The common thread across the cited material is that conflict risk can lift freight pricing faster than many other markets reprice, especially when a major chokepoint is disrupted. BWET’s structure, tied to freight futures and concentrated exposure to Middle East-to-China crude shipping costs, makes it unusually reactive to headlines about tanker traffic through Hormuz. But the same sensitivity can cut both ways, as shown by the sharp April 8 move.

For investors tracking energy and transport costs, the article’s dataset also highlights dispersion: some broad equity exposure held up over a week, volatility products fell, and select growth and financial ETFs showed short-term rebounds while remaining negative year to date. In that environment, shipping-linked products were described as being used as a hedge against the volatility that is hampering other sectors.

Conclusion

The Hormuz blockade tied to the Iran-U.S. war has pushed crude roughly 60% higher year to date and triggered a surge in freight rates that has benefited shipping-linked ETFs. BWET has been the most headline-sensitive vehicle cited, with extreme gains and sharp intraday swings tied to changes in tanker access. Alongside BWET, BOAT, BDRY and SEA were also cited as outperformers versus the S&P 500’s year-to-date move. With tanker traffic, freight rates, and official access decisions changing quickly, the next market moves are likely to follow verified updates on passage through the strait and the intensity of the conflict-driven disruptions.

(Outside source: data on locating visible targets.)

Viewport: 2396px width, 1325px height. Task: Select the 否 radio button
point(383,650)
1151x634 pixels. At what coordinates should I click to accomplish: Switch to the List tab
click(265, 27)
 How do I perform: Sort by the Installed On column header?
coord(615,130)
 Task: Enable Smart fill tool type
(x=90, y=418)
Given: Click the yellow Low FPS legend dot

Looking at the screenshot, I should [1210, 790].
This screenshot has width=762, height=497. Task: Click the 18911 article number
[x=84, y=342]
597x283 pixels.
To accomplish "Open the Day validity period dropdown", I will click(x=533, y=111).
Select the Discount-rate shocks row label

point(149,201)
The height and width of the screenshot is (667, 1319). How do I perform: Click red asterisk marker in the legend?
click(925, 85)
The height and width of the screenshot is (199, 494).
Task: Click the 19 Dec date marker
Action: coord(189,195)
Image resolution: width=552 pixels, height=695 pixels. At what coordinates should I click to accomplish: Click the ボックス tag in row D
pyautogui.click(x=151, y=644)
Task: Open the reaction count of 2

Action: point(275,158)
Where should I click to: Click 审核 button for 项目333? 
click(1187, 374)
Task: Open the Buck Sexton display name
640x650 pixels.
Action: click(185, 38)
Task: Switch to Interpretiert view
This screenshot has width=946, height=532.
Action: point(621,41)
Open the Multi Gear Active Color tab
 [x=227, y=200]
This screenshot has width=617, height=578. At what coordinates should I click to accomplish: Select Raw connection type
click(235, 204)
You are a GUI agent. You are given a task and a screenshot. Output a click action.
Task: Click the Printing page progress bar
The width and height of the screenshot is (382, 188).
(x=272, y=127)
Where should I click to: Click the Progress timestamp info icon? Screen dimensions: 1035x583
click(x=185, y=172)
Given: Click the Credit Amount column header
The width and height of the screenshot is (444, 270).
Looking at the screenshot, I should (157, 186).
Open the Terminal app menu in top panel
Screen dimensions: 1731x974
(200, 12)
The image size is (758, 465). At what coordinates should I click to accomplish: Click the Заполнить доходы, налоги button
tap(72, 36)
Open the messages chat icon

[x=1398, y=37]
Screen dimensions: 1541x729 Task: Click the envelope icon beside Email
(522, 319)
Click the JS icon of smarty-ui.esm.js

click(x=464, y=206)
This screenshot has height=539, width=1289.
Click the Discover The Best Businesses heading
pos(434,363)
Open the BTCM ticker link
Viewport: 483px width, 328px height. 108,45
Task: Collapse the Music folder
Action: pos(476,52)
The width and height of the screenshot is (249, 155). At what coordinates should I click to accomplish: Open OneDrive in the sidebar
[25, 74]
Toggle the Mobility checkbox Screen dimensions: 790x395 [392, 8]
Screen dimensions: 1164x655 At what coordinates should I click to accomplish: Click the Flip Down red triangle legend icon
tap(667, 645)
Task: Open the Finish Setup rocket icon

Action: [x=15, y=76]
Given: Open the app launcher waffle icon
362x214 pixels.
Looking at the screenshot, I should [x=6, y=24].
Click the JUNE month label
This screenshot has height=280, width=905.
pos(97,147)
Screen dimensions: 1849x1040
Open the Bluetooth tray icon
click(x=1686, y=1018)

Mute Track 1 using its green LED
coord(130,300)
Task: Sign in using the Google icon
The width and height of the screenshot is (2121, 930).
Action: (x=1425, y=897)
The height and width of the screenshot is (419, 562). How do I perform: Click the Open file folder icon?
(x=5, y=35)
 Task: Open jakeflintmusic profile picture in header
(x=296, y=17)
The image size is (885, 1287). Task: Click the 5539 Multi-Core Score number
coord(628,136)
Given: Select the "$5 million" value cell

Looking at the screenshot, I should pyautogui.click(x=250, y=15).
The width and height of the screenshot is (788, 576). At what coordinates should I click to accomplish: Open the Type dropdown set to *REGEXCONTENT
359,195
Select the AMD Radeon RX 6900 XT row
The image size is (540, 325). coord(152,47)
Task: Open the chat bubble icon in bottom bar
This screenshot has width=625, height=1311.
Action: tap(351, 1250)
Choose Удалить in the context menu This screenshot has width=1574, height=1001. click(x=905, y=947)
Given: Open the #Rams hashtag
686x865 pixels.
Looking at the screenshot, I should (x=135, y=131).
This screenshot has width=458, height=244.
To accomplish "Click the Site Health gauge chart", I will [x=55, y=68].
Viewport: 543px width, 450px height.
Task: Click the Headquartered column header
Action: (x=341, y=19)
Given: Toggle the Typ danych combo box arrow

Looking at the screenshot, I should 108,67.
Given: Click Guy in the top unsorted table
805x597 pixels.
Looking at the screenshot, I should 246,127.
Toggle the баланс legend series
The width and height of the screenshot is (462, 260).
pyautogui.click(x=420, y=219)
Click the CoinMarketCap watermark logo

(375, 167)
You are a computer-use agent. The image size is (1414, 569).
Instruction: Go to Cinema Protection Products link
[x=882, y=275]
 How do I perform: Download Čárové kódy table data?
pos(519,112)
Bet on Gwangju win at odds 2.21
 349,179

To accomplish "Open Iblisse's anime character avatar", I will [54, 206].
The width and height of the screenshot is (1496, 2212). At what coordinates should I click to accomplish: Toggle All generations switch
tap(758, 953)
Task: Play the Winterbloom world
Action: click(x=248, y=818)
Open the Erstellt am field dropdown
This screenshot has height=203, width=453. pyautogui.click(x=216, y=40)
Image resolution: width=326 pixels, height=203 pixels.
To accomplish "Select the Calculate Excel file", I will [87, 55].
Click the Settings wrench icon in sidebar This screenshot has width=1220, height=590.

Frequently Asked Questions

The sources link the rally to higher freight rates driven by war risk, rerouting, and vessel scarcity, which boosted tanker and shipping-related pricing while the S&P 500 was up 4.1% YTD.
BWET is described as using near-dated futures tied to indices measuring crude oil shipping costs, with another report noting a heavy focus on VLCC freight routes from the Middle East to China.
The text cites VLCC rates in the Gulf at over half a million US dollars a day, roughly five times pre-war levels, and separately mentions $424,000 a day for Middle East-to-China freight.
BWET was cited at +699.3% YTD, BOAT at +30.3% YTD, BDRY at +35.2% YTD, and SEA at +21% YTD, versus the S&P 500’s +4.1% YTD.
The text lists MGK (down 0.5% YTD), FDN (down 2.6% YTD), IYF (down 3.9% YTD), and VOT (down 1.2% YTD), despite positive one-week and one-month returns.